Rare Sansó abstracts celebrate freedom

“AS DREAMS Are Realized”

The late ’60s is often called the Psychedelic Era, when philosophical explorations by thinkers like Timothy Leary and Alan Watts celebrated the emerging chemical-influenced culture as a means of expanding the mind’s consciousness.

 

It was a time of questioning the old, shaking up institutions, and ushering in the new. It was a metaphysical zeitgeist that was juxtaposed with the hippie communes, anti-Vietnam War protests, and youth-led activist revolts like the Paris student uprising of May 1968, which was the model of our own First Quarter Storm.

 

In the field of art, Peter Max with his strong explosive use of colors, as was Andy Warhol and Pop Art, was the milieu of the day.

 

It was this social and cultural ferment in the French capital that compelled Juvenal Sansó, at the time still a struggling painter and printmaker, but already making a name for himself in a different arena, the field of textile design.

 

He was doing designs for such fashion houses as Bianchini-Ferrer, Balenciaga and Synergy, exploring brilliantly hued and highly abstracted color composition studies.

 

After doing  a successful collection for Balenciaga, Sansó decided it was time for him to go back to his main avocation: visual arts.
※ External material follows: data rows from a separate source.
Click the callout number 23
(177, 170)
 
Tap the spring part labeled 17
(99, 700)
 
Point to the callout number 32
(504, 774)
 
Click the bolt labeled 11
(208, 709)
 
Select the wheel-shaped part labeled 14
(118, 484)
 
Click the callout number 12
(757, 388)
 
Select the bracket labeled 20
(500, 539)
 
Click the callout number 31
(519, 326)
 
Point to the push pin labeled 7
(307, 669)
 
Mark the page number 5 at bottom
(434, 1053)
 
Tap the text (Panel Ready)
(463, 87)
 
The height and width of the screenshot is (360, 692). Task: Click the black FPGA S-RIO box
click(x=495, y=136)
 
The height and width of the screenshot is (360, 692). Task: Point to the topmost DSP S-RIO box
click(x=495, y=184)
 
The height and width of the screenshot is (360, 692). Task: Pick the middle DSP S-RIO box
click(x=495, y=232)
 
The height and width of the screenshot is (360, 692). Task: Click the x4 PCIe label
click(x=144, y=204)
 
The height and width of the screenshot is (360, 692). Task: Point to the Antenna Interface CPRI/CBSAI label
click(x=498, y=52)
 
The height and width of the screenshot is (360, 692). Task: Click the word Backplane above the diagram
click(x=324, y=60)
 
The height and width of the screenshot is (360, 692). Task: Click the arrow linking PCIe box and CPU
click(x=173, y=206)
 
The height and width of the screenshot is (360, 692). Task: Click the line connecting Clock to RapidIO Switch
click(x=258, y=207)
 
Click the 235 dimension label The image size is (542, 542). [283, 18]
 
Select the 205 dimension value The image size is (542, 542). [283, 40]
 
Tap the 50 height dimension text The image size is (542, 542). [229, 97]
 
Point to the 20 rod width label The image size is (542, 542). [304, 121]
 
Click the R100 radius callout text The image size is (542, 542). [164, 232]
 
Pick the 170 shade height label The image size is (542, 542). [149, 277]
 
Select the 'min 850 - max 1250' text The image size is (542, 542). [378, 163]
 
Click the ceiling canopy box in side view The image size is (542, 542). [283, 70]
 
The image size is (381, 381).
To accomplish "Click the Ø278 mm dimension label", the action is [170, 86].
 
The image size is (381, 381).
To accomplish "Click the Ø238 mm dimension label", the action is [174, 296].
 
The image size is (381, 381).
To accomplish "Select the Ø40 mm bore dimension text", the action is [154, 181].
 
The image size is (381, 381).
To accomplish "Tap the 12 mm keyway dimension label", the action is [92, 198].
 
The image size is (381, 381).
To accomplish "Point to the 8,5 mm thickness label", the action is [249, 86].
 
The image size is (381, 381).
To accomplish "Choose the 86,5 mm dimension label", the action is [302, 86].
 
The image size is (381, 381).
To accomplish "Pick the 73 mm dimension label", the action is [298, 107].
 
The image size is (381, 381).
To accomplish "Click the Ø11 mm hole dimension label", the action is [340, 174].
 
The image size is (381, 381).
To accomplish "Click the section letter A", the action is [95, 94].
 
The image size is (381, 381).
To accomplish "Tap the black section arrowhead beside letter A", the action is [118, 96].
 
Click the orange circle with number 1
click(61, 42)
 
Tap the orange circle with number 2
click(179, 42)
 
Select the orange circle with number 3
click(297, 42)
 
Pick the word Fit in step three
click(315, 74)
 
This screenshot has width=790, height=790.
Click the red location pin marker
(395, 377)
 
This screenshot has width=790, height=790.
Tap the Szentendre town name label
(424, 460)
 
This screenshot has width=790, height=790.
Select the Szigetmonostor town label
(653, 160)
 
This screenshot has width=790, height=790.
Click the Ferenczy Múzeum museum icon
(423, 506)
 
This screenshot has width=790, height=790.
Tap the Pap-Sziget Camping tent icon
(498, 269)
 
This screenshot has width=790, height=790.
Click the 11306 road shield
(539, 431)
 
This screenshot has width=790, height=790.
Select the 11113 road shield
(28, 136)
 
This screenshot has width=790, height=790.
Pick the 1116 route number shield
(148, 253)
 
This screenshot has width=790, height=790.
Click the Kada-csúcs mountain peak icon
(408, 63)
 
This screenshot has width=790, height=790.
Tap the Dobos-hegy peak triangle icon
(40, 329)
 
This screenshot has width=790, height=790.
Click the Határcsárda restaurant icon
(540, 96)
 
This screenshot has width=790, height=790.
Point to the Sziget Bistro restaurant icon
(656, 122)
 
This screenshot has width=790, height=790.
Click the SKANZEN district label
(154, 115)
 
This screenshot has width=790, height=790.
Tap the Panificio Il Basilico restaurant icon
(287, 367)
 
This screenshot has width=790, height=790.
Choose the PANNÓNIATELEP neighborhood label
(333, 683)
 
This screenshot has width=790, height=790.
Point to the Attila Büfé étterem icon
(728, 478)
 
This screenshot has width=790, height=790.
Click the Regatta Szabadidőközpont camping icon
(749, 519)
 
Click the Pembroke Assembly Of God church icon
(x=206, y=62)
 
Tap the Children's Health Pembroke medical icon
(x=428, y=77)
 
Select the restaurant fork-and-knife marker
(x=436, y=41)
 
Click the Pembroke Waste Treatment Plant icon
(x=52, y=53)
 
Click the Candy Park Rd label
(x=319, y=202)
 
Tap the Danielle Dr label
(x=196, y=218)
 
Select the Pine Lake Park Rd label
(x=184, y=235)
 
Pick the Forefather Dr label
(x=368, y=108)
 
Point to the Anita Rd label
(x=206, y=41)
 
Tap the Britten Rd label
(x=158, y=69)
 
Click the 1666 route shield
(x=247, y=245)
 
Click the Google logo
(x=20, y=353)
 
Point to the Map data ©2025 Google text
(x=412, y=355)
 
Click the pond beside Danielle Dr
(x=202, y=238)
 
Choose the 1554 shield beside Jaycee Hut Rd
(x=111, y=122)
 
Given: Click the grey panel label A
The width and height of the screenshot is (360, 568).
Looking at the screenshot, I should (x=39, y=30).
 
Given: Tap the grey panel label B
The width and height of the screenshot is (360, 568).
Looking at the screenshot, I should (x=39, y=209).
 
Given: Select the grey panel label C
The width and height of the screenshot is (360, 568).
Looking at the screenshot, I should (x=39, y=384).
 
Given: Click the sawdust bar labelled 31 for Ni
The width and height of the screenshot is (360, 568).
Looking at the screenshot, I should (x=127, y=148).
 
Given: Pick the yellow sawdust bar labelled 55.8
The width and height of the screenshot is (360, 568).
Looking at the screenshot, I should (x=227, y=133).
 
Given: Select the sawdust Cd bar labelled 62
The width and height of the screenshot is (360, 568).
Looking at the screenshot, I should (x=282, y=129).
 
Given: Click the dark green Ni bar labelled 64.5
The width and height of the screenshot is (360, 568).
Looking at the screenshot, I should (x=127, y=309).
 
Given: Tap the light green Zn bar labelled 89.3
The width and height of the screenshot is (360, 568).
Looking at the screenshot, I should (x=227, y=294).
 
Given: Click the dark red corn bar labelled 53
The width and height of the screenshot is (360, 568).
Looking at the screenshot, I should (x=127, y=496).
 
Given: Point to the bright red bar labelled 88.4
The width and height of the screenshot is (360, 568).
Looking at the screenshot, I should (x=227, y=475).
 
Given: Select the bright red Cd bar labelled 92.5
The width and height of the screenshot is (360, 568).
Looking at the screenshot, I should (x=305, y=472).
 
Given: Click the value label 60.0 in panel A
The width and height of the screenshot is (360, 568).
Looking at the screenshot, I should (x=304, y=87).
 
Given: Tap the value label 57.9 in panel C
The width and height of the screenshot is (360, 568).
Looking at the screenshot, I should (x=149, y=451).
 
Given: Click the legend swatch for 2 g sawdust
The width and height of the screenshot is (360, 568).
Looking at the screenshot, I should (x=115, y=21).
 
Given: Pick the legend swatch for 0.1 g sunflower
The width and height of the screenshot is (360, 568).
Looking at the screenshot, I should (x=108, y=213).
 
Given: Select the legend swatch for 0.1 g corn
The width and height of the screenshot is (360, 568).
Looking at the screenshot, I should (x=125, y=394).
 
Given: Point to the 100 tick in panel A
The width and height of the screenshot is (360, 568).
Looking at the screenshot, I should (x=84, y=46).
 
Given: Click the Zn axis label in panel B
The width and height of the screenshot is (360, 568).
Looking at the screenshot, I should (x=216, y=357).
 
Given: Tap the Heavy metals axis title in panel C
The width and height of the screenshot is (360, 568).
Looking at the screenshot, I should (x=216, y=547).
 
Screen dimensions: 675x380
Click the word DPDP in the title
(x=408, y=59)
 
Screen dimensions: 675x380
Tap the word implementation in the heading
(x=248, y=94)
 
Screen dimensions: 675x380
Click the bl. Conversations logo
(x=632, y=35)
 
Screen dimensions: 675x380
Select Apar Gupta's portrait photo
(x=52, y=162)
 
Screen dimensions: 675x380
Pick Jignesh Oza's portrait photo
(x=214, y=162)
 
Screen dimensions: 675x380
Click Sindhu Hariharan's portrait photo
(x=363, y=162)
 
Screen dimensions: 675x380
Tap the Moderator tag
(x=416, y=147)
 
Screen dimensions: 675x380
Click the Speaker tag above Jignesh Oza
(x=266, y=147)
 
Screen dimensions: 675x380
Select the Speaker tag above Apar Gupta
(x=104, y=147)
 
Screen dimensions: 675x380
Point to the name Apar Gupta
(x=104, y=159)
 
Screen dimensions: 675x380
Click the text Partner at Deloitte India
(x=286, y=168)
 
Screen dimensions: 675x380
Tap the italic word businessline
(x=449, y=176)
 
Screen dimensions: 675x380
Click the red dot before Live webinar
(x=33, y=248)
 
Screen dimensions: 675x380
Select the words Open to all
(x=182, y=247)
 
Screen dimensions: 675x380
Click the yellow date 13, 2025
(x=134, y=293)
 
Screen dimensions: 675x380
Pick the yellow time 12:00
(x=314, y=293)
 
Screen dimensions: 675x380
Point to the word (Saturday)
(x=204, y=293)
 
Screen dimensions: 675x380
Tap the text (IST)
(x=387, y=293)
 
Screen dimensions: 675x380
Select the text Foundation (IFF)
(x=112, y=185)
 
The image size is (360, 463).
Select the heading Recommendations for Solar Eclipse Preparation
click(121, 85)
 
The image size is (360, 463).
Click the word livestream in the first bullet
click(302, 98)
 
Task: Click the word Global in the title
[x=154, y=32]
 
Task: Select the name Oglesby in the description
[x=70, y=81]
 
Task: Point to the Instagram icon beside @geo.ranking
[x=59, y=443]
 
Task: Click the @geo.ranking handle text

He decided to take up his brushes again and, using various techniques, oils, additives and chemicals, he began painting the first of his abstract series.

 

Done on tiny squares of Kodak Ektachrome slides via a series of self-discovered techniques, the results of these miniature abstracts remind one of melting color filters floating over a white backlit liquid, and then frozen in place with added daubs of paint.

 

Done between 1967 and 1974, this remarkable series of slide-size  studies would then be filed away in Sansó’s Paris studio, untouched until he decided to close the studio and return most of his things to the Philippines a little less than a decade ago.

 

Although he closed his main studio in Paris, he kept a villa in Malaga, Spain, the birthplace of  Picasso.  There he would spend his summers and a good portion of his time whenever he was not in Manila.

 

Situated along Costa del Sol (Coast of the Sun) with a generous view of the azure waters of the Mediterranean sea, this studio he used in converting these kaleidoscopic artworks on slides into 20” x 28” canvas works.

 

The result is  exhibited in  “Sansó Abstract,” ongoing at the atrium of The Podium along ADB Avenue.

 

The exhibit showcases 26 of these rare abstracts that celebrate the ever-inventive and original nature of Sansó’s artistic persona.

 

Crucial aesthetic

 

The Malaga  abstracts capture Sansó in a crucial aesthetic period of the late 1960s, when artistic success was contrasted by personal financial insecurity, and the coinciding social-political chaos gripping the French (and later, Philippine) republics.

 

After earning his just pay with the fashion-house textile-pattern designs, Sansó finally had enough financial autonomy to revert to his genuine artistic love of the time: the increasing fascination with gestural abstraction.

 

Feeling that he needed a freer and less structured way of art-making, he did away with the regulated geometry and highly repetitive structures of his textile paintings in favor of bold, dramatic strokes that relied on unpredictability and randomness to produce uniquely composed pieces.

 

What is most remarkable was that he initially executed these abstract designs on slides of no more than three square inches—veritable miniatures that must have required unprecedented concentration and delicate technique to achieve.

 

Whatever his technical method, the resulting easel-size works are wonderful to behold. The Málaga Series dispenses with intricately orchestrated compositions, resulting in free play and a stark vibrancy that is remarkably refreshing for an 80-year-old artist. “With my abstract work on slides, I decided to do away with the geometrical and repetitive patterns.  I just let the colors and the shapes define the emotive impact of what I wanted to express,” he says.